─── EXTRACTED INFORMATION ───
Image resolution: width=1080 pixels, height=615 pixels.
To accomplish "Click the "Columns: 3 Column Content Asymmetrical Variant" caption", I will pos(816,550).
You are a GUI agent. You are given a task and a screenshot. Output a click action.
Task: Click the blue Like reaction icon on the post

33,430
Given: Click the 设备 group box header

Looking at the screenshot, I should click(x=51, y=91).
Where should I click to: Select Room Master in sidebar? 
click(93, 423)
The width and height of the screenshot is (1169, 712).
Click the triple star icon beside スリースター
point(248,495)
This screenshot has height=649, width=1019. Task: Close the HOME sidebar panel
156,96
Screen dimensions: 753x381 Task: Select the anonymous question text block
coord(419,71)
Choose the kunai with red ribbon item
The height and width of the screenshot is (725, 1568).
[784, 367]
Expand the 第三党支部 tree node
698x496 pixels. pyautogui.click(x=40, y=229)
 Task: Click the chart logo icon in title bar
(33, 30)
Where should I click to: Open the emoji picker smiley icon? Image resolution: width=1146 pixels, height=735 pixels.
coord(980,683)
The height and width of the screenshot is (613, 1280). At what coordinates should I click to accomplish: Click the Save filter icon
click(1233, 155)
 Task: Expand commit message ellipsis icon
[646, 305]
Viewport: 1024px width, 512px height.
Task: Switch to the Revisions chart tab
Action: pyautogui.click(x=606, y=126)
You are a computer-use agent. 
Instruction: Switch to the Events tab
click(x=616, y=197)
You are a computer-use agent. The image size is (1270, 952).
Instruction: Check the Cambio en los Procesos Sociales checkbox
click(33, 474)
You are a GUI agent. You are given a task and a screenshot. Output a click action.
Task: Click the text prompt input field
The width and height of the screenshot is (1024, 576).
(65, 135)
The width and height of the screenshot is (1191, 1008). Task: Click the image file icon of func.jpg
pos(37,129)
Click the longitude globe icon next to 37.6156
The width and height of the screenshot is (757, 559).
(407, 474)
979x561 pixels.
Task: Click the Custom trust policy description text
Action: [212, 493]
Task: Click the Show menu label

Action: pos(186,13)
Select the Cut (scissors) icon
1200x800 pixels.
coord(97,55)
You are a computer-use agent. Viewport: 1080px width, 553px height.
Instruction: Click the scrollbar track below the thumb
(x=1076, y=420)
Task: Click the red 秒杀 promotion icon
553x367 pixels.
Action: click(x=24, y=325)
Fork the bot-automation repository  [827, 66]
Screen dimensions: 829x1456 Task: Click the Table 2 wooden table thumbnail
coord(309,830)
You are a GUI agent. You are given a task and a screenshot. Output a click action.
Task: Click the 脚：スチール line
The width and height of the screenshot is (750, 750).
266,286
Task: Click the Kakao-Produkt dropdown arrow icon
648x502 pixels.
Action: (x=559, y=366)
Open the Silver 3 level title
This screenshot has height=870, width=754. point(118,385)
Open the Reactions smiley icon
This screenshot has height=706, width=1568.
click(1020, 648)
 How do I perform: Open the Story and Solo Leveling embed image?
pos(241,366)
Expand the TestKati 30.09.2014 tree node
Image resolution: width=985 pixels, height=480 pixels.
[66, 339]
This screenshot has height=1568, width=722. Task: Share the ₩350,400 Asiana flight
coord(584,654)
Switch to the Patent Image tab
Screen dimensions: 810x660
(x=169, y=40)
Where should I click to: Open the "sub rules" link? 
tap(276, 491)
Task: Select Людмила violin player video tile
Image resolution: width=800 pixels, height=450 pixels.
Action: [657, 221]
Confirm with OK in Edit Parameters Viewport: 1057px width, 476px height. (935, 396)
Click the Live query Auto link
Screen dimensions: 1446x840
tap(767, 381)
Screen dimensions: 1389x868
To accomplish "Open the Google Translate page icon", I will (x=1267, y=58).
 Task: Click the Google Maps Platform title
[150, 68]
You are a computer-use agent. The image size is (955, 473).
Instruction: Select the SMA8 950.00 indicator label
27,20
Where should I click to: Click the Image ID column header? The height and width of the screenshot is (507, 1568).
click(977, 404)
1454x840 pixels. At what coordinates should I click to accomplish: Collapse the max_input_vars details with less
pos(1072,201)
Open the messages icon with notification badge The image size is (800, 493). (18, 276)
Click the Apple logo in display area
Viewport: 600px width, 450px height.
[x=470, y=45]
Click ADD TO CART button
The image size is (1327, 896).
───
GIVEN PROBLEM: Give everything in the material from the line containing "Open the Reactions smiley icon" down to the line containing "click(1020, 648)" as a numbered list, leaving out any blank lines.

TASK SOLUTION:
1. Open the Reactions smiley icon
2. This screenshot has height=706, width=1568.
3. click(1020, 648)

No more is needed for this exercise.